Saturday, May 2019

La contestation des augmentations des taxes en Jordanie fait tomber le Premier ministre

Le roi Abdallah de Jordanie a chargé lundi Omar al Razzaz, un ancien économiste de la Banque mondiale, de former un nouveau gouvernement après la démission de Hani Moulqi, suite aux manifestations contre la politique d’austérité, ont annoncé des médias locaux.

Le Premier ministre, Hani Mulqi, a démissionné lundi sur fond de protestations sociales qui secouent le pays depuis plusieurs jours, selon une source gouvernementale.

« Le Premier ministre Hani al Mulqi a présenté cet après-midi sa démission au roi, qui l’a reçu au palais royal à Amman (…) et l’a acceptée », a indiqué cette source citée par plusieurs médias. Plus tôt, « Le roi Abdallah II a convoqué le Premier ministre Hani Mulqi ce lundi avant midi (09H00 GMT) et cela pourrait aboutir à sa démission », ont ajouté des médias locaux.

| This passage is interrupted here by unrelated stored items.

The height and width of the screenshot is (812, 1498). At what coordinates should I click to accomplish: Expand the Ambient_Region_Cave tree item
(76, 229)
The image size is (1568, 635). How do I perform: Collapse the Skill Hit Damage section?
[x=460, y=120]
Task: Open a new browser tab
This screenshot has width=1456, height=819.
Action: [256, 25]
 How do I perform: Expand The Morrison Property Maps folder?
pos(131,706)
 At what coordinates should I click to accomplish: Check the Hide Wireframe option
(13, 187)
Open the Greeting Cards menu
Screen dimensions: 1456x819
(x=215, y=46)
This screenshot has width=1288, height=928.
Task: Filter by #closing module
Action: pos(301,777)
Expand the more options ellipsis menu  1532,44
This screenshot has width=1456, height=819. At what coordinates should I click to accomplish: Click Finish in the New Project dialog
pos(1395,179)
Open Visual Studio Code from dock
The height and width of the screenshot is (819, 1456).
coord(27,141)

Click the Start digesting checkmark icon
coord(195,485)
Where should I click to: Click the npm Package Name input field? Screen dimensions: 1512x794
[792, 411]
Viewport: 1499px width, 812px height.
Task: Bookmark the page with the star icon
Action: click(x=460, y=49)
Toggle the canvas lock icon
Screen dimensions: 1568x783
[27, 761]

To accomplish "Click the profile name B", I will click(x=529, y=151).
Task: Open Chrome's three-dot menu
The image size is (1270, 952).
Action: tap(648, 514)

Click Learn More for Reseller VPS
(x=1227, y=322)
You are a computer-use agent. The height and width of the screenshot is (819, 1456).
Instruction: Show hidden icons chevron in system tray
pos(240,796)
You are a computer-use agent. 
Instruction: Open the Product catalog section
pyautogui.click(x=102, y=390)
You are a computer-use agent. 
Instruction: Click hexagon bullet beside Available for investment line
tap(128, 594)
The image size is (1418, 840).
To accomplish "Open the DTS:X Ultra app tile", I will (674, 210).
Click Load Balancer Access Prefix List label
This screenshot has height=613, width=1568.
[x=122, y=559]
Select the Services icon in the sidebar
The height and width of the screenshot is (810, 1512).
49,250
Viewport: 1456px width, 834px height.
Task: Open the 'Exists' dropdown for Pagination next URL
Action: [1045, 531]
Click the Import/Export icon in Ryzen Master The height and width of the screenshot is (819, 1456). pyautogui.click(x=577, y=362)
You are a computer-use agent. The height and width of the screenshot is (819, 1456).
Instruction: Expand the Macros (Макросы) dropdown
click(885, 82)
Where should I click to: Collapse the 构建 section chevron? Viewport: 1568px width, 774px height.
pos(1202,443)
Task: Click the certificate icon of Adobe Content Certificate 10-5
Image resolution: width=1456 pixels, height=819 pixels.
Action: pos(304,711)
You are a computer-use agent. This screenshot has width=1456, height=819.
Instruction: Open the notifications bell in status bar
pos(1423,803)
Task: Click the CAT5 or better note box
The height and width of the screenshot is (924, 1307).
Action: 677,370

A l’origine de cette démission, « un soulèvement populaire » après des mesures dénoncées par la population, notamment un projet d’impôt sur les revenus et des hausses des prix du carburant et de l’électricité. Dimanche soir, quelque 5.000 manifestants se sont rassemblés devant les locaux du Premier ministère à Amman, réclamant le départ de M. Mulqi.

Le projet de loi fiscal a été présenté sur recommandations du Fonds monétaire international (FMI). Il prévoit une augmentation d’au moins 5%  des impôts pour les particuliers et impose désormais les personnes ayant un salaire annuel de 8.000 dinars (environ 9.700 euros). Les impôts des entreprises doivent eux augmenter de 20 à 40%. Au Parlement, ce projet de loi est toutefois loin de faire l’unanimité.  Sur les 130 députés, 78 se sont dits opposés au texte qui, selon eux, ne sert pas les intérêts économiques et sociaux des Jordaniens.

Le nouveau premier ministre, Omar al Razzaz occupait le poste de ministre de l’Education dans le gouvernement sortant. Il devra prendre en charge les préoccupations exprimées par les jordaniens sortis manifestés dimanche dans la capitale, Amman, et dans les grandes villes de province, pour dénoncer les mesures d’austérité prises.

Selon des sources médiatiques locales, le Parlement va demander au roi de pouvoir tenir une session extraordinaire, une majorité des députés étant favorable à l’annulation des mesures d’austérité, selon le président de l’Assemblée.

Des syndicats représentant plusieurs dizaines de milliers de salariés des secteurs public et privé ont lancé un mot d’ordre de grève générale pour mercredi.